4. http-garden — differential oracle (PLANNED, Docker-gated)

http-garden is a differential fuzzer: it sends the same request to many HTTP servers/proxies simultaneously and flags discrepancies in how they parse it (the bug class behind most request-smuggling CVEs — a front proxy and a back-end disagreeing on where one request ends and the next begins). Running ZealPHP/OpenSwoole against Apache and nginx would surface any framing divergence that a single-server fuzzer (radamsa, §2) can't see by construction.

Status: not yet wired up — gated on Docker. http-garden orchestrates its targets exclusively as Docker containers (one per server, driven by a Python harness over a control socket). This host has no Docker (command -v docker → nothing), and per project policy we do not install it here. This is the planned next step, runnable in CI (where Docker is available) or locally on a Docker-equipped machine.

What adding ZealPHP as an http-garden target requires

http-garden targets live under images/servers/<name>/. A ZealPHP target needs:

  1. A Dockerfile building PHP 8.3 + OpenSwoole + uopz (reuse the project's setup.sh / the deployment.md image), then composer install, exposing the dev server:

    # images/servers/zealphp/Dockerfile (sketch)
    FROM php:8.3-cli
    RUN <install openswoole + uopz via setup.sh>
    COPY . /app
    WORKDIR /app
    RUN composer install --no-dev --prefer-dist
    # http-garden expects the server to read a request on stdin/socket and echo
    # its parse; the standard pattern is a thin "echo server" entrypoint that
    # boots the target and returns the normalized request line + headers it saw.
    CMD ["php", "app.php"]
    
  2. A garden config entry (config.yml) registering the container, its port, and the transducer (the adapter that asks the server "what did you parse?"). For ZealPHP the simplest transducer is a dedicated echo route that returns the method, raw target, and the header map exactly as OpenSwoole parsed them — so the differential engine can compare ZealPHP's interpretation byte-for-byte against Apache's and nginx's.

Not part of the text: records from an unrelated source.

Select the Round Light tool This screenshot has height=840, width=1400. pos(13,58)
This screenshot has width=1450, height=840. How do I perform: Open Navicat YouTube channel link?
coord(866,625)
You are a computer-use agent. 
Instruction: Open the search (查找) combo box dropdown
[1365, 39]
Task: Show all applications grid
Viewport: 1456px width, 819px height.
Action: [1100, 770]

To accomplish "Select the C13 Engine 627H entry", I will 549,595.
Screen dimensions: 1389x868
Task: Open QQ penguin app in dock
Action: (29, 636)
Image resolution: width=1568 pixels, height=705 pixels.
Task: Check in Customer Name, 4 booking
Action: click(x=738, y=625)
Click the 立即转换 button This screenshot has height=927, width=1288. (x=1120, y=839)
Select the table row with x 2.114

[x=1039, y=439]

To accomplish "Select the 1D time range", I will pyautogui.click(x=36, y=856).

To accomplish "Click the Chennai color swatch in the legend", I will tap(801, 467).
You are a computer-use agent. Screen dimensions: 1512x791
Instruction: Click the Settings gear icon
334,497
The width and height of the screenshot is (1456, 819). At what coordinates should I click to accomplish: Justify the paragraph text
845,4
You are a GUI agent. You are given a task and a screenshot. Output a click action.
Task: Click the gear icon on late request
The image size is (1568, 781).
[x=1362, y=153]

  3. The differential run: ./run_fuzzer.py --servers zealphp apache nginx, then triage any reported discrepancy against the RFC 9112 framing rules already pinned in Http1FramingConformanceTest.php.

Until Docker is available in the target environment, this section is the planned design; §1–§3 are the proven, executed layers.


CI

.github/workflows/fuzz.yml (workflow_dispatch + pull_request) boots the server, installs slowhttptest, builds radamsa, pip-installs gabbi, then runs a bounded radamsa fuzz (300 iters) + the gabbi suite and fails the job on any hang, stack-trace leak, or contract drift. slowhttptest runs informationally (non-gating) since the slow-drip gap is expected. http-garden is the gated follow-up once a Docker-based job is added.